Il écrivit à l’éditeur qui avait commandé, puis refusé les Sade. On n’était pas encore en août ; il eut une réponse aimable. Jonathan ne connaissait pas le livre qu’il faudrait illustrer ; le nom de l’auteur appartenait à la littérature française, que Jonathan connaissait peu. Il aurait, en tout cas, accepté, s’il n’y avait pas eu une difficulté : il avait demandé que, en cas de commande, il reçoive un acompte substantiel — pratiquement le prix du travail. L’éditeur, peut-être échaudé par l’expérience d’avant, n’offrait qu’un à-valoir ridicule. Jonathan, par une sorte de réflexe que, jusqu’ici, son indifférence à l’argent avait entretenu, mais qui devenait maintenant hors de propos, refusa.

Il avait également écrit à son marchand, pour tâter le terrain. Tardive, la réponse décrivait le fâcheux état du marché ; rappelait le grand nombre de toiles encore invendues ; suggérait à Jonathan qu’il produise une douzaine de petits formats très simples et très limpides, décoratifs, comme il en avait déjà fait deux ou trois dans sa vie, et qui avaient tellement plu, cela pourrait peut-être se négocier assez vite, et le marchand, en ce cas, dès réception des six premiers, lui avancerait trente pour cent de la valeur du tout. En plus des mensualités, bien sûr.

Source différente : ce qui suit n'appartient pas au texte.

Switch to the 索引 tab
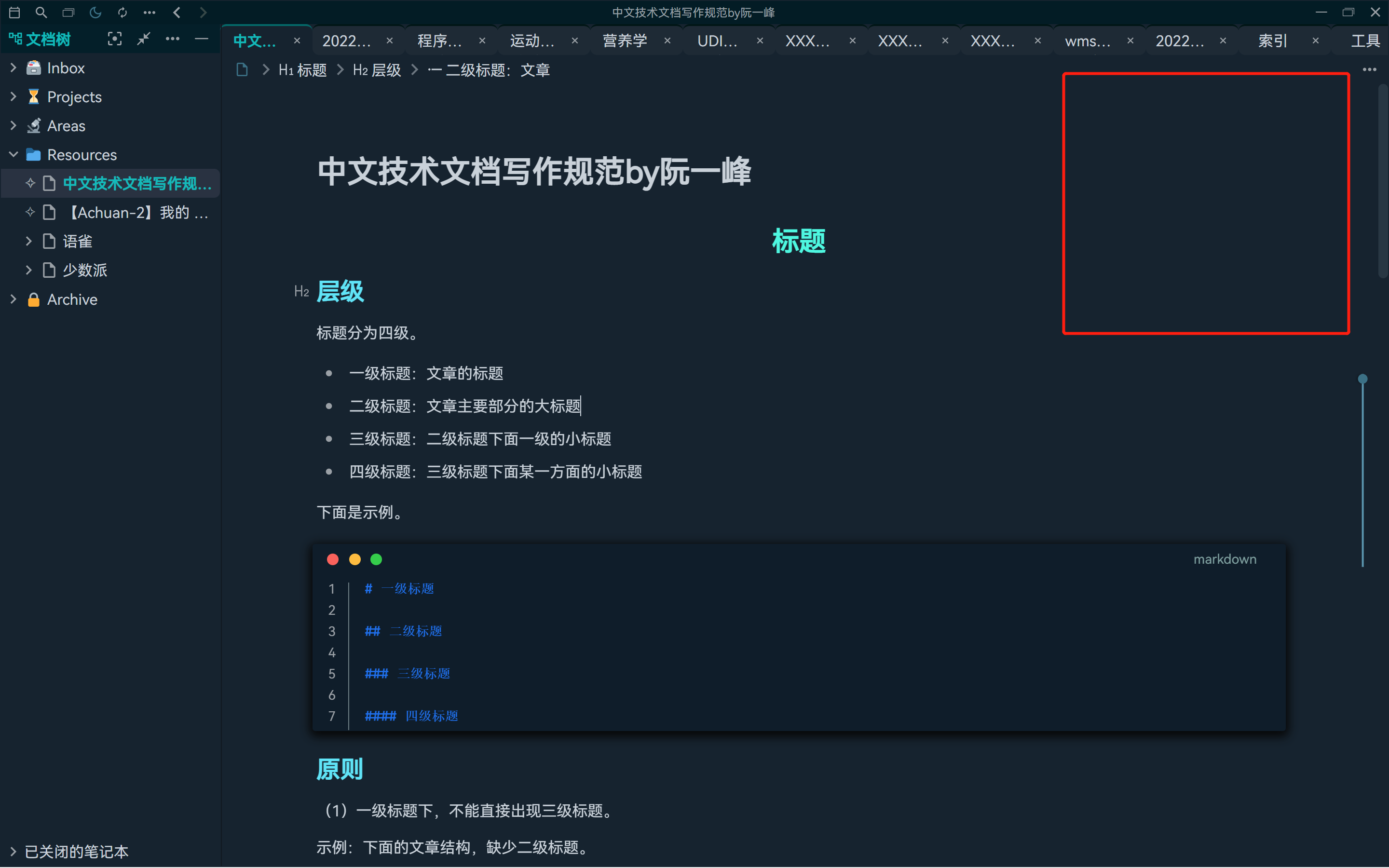Image resolution: width=1389 pixels, height=868 pixels. (x=1272, y=41)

La somme offerte, quoique modeste, convenait à Jonathan et le rendit heureux. Ce serait suffisant pour le séjour de Serge. Il fit les six petites toiles en une semaine. Froidement, il se copia. Le marchand fut ravi et adressa l’argent. C’était un peu moins que prévu : les toiles, paraît-il, auraient dû être un peu moins petites, donc… Jonathan sourit en voyant ce rabais, qui s’élevait à quelques centaines de francs : les riches ont leur secret.